Депутат Бундестага Катрин Вернер, еще в 2010 году направившая запрос об открытии Степанакертского аэропорта, обратилась к федеральному правительству и с запросом относительно признания Геноцида армян и осталась очень недовольна малодушной политикой правительства. Тем не менее с тех пор она призывает к последовательному осуждению "резни в Ходжалу" и задает в парламенте "критические" вопросы типа: "Почему президента "сепаратистского режима" из Нагорного Карабаха принимают в бундестаге? Почему показ азербайджанских фильмов в Армении доводит до потасовок? Почему федеральное правительство не посредничает в "деле Сафарова" (Рамиль Сафаров - ред.) между Венгрией и Арменией?"

Однако госминистр Германии еще не говорит о "ходжалинском аэропорте" - об этом пекутся пока что азербайджанские средства массовой информации, "корректирующие" окончательную редакцию ее заявления. Между тем очевидно, что, настаивая на выражении "ходжалинский аэропорт", азербайджанская пропаганда преследует три цели: a) связывать вопрос аэропорта с названием Ходжалу, дабы вдолбить клише о "геноциде азербайджанцев в Ходжалу" в сознание международной общественности; б) представить аэропорт в рамках азербайджанской инфраструктуры под девизом "Если его восстановление приемлемо и возможно, то только под азербайджанской эгидой, ведь Ходжалу - азербайджанский город". Тем самым топонимика служит основой для повторных (после 1990 года) претензий Азербайджана на присвоение аэропорта; в) показать, что Азербайджан не готов принимать даже советские отношения и правила (выгодные для азербайджанской стороны) в качестве основы для будущих компромиссов. Ведь с 1974 по 1990 гг. аэропорт не носил названия "ходжалинский" и не управлялся азербайджанской стороной. Соответствует этой перспективе также то обстоятельство, что в азербайджанской Конституции до сих пор отсутствуют какие-либо определения политической автономии.

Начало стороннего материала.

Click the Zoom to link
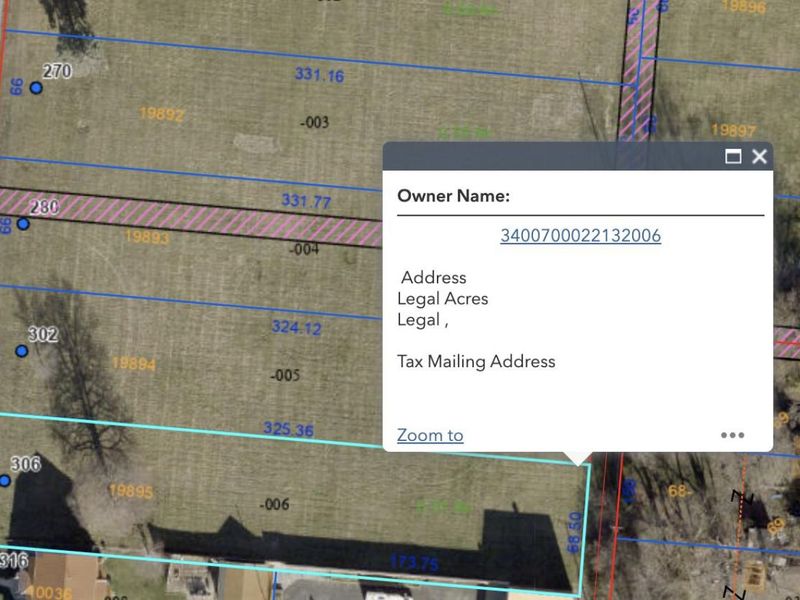 pos(430,435)
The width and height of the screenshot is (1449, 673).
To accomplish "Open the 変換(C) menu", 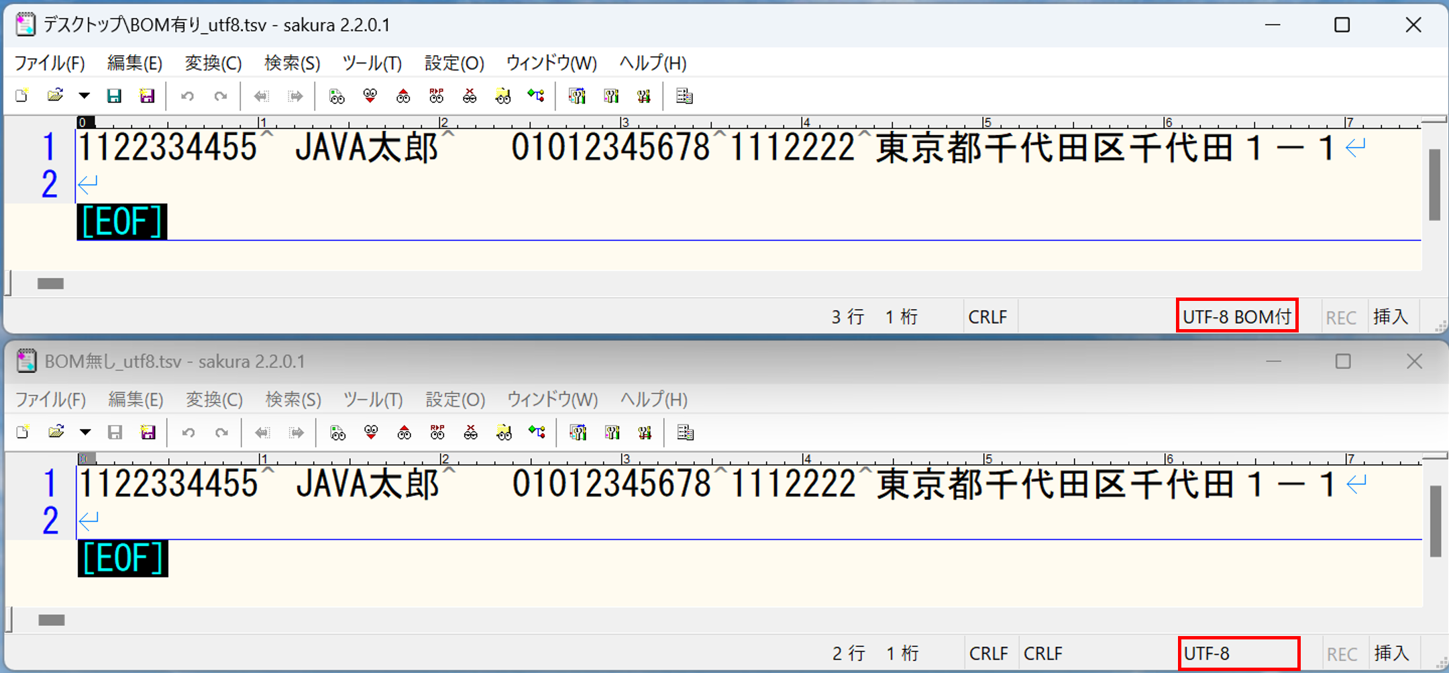I will (211, 62).
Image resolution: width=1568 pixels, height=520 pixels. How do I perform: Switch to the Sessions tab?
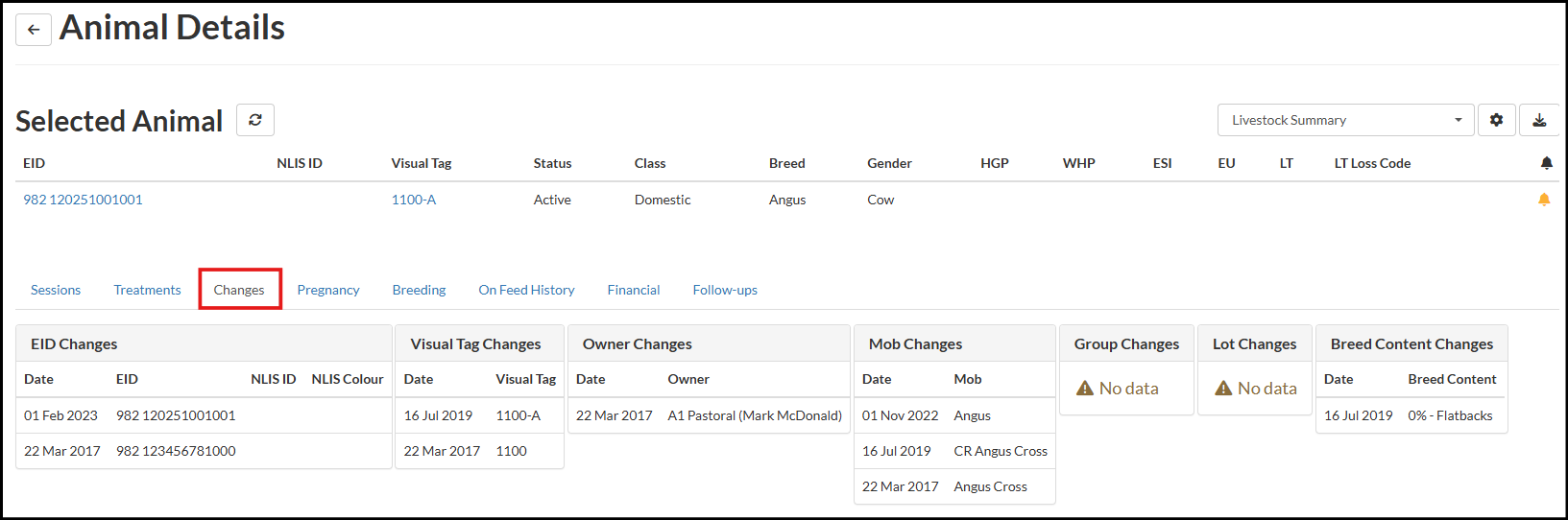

Формальную модель, в которой азербайджанская политика угроз и шантажа паразитически развивается и распространяется, в случае с аэропортом можно описать как триполярную конфликтную коммуникацию без узнаваемого эволюционного вектора нетривиальных критериев взаимопонимания. Две конфликтующие стороны, которые говорят в рамках разных систем координат - и более или менее скоординированный, координирующий и координируемый гул голосов международных медиаторов, инвесторов и комментаторов. В то время как армянская сторона фактически потеряла интерес к конфликту, считая его решенным и имея коренной интерес к саморазвитию (что касается также аэропорта), азербайджанская сторона заинтересована в продолжении конфликта с минимальной целью: полное восстановление субординации Нагорного Карабаха. Таким образом, Азербайджан удерживает армянскую сторону в конфликте. Это значит, что единственное приемлемое для Баку решение состоит в возврате в лучшем случае к ситуации, которая уже вызвала войну, в то время как армянская сторона предлагает как минимум одно решение, которое не должно привести к новому кровопролитию.

Третий полюс в конфликтной коммуникации - международное сообщество - ведет себя в отношении этого политического дисбаланса в карабахском конфликте скорее малодушно, двусмысленно, неконкретно, используя стороны и само будучи используемым. Это создает для Баку определенные возможности манипулировать логикой событий и "азербайджанизировать" рамку конфликтной коммуникации. В то время как армянская сторона открытием гражданского аэропорта, ничего не меняющего в военных и статус-политических балансах, выставляется как провокатор, азербайджанская сторона, не понимая и не признавая собственную роль и поражение в последней войне, позиционирует себя жертвой, которая имеет право требовать полного "возмещения". Одновременно текут нефтедоллары и озвучиваются обещания и угрозы с тем, чтобы международные медиаторы, инвесторы и комментаторы тоже участвовали в процессе смещения реальности.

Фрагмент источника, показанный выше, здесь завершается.